Manappuram Finance Limited disclosed a breach of its code of conduct related to insider trading rules involving a transaction conducted through the portfolio management services account of one of its independent directors. The trade in question was associated with Abhijit Sen, an Independent and Non-Executive Director who also chairs the Audit Committee. The transaction, which occurred on February 3, 2026, entailed the purchase of 2,111 shares valued at approximately Rs 6.15 lakh.
Manappuram Finance explained that the trade occurred due to an operational error by the PMS provider, despite specific instructions from the director to restrict trading in the company’s shares. The securities were meant to be categorized as “prohibited” to prevent any transactions, but this control was not correctly implemented at the system level. The company clarified that the director was not involved in executing the trade and did not authorize it.

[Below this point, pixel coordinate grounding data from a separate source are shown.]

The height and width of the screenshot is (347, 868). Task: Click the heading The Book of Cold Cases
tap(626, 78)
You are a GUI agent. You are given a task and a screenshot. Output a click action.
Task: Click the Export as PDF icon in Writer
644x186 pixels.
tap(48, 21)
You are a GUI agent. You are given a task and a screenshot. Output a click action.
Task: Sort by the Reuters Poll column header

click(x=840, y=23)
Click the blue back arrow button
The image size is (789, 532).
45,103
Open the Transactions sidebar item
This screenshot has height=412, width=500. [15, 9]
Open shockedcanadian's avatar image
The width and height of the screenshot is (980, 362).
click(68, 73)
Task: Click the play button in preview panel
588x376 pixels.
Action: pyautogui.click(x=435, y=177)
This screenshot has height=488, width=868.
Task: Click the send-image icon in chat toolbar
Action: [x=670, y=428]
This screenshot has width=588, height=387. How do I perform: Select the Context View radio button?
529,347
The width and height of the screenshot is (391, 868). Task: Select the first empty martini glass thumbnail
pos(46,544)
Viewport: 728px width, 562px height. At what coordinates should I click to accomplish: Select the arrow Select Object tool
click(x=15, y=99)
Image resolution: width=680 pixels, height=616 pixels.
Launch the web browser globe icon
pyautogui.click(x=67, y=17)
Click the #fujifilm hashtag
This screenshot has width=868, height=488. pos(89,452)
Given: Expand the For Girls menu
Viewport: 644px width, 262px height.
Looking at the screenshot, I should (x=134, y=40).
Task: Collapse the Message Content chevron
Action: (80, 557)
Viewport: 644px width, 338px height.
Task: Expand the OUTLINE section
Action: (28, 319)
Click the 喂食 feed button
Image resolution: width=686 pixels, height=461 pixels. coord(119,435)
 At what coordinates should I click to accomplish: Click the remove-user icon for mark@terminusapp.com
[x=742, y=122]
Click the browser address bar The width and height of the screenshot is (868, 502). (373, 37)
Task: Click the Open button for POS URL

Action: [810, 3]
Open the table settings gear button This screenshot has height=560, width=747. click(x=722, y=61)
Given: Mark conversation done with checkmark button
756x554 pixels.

The director affirmed that he had no access to undisclosed price-sensitive information at the time and had no intention of breaching insider trading regulations. However, the trade lacked prior approval from the compliance officer, mandatory for transactions exceeding a certain threshold under SEBI (Prohibition of Insider Trading) Regulations, 2015. Following an internal review, the company deemed the incident a technical and unintentional violation.
After investigating the matter internally and presenting it to the Audit Committee and the board, the company considered it a technical and inadvertent breach. The director was asked to provide a written explanation, and a penalty of Rs 20,000 was imposed in accordance with the company’s internal code of conduct. The penalty amount was deposited into the Investor Protection and Education Fund of Securities and Exchange Board of India on April 7, 2026. Manappuram Finance also confirmed that no similar breaches had been reported since the previous fiscal year.